#### Source document
The Baader-Meinhof Phenomenon
We’ve all had the bizarre experience of meeting a new word and then suddenly seeing it everywhere. Named after the German terrorist gang whose name often appeared in the news forty years ago, this phenomenon is also called frequency illusion. As explained by Professor Arnold Zwicky of Stanford, we pay selective attention to new information and are then especially alert to its appearance. And each subsequent appearance confirms our conviction that it is appearing more and more frequently.
This phenomenon is extraordinarily important to marketers. Mineo explains that when consumers discover a brand, they need to begin to see it everywhere—as she says, they need to be “nurtured” with further exposure in the form of targeted emails and online ads in addition to encouraging them to spend time browsing the pages of the Web site.
########
• [Tasks and exercises]:
1. Answer these questions using the passage on the Baader-Meinhof phenomenon.
(a) What other name does the phenomenon go by?
(b) At which university is Professor Arnold Zwicky?
(c) According to Mineo, what form should the further exposure that "nurtures" consumers take?
2. Continue the passage on the Baader-Meinhof phenomenon from the point where it stops.
#### Data section
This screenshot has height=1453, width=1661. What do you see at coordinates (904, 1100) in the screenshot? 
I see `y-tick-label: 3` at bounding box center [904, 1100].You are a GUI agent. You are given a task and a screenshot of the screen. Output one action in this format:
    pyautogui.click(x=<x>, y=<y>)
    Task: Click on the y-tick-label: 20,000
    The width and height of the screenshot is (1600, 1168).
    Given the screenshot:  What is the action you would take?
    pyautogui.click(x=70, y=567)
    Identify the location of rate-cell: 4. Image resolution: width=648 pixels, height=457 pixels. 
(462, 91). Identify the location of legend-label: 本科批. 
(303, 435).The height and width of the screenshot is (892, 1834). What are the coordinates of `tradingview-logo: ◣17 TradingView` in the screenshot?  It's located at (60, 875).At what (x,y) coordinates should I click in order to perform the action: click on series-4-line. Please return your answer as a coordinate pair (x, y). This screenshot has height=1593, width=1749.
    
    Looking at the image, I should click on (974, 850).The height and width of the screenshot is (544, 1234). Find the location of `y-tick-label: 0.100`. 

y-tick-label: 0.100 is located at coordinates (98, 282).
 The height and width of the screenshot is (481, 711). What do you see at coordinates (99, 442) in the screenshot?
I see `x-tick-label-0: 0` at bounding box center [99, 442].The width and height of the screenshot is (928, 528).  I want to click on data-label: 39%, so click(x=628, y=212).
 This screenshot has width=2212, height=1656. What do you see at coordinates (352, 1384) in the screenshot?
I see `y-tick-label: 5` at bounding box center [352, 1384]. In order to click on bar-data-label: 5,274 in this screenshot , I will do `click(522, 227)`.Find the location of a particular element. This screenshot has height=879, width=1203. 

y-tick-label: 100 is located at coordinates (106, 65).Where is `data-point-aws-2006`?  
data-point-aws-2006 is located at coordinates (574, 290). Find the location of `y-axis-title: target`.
########
• [Outputs in order]:
1.
(a) Frequency illusion.
(b) Stanford.
(c) Targeted emails and online ads, along with encouraging consumers to spend time browsing the pages of the Web site.

2.
A study done by a group of scholars in Canada explored the question of why we tend to remember the essence of what is said but not the exact words, a quirk of the hippocampus that they called the verbatim effect. Mineo points out that we are not so much reading online these days as skimming, which presents marketers with the problem of how to convey content; that’s why they like succinct, gaudy headings. Mineo suggests honing headings to draw maximum attention while describing the product accurately, making them searchable and sharable to encourage viewers to explore the site further, and memorable so consumers will remember the key search words that bring the page up again, ideally at the top of the search results.
When we’re getting ready to go on vacation, we tend to set out in groups the things we want to pack: clothes in one heap, footwear in another, swimming gear, toiletries, electronics… That’s because our short-term memory is limited to just a few bits of information at one time. It’s easier to remember to bring each item if it’s clustered with other items of the same type; a general category acts as a mnemonic device for the associated items.
Marketers try to cluster content just as we group the stuff we’re packing for that trip, or as we list items under bullet points or use larger or different fonts to mark headings and subcategories, making it easier to read and remember clusters of analogous topics
Mineo reminds us of the truism that we don’t like to part with the things we acquire. She describes a study conducted by Daniel Kahneman in which most of the subjects who had been given a mug—a keepable—chose to keep it rather than trade it for chocolate—an edible—when offered the chance, and those who had been given nothing chose the mug over the chocolate when given the choice.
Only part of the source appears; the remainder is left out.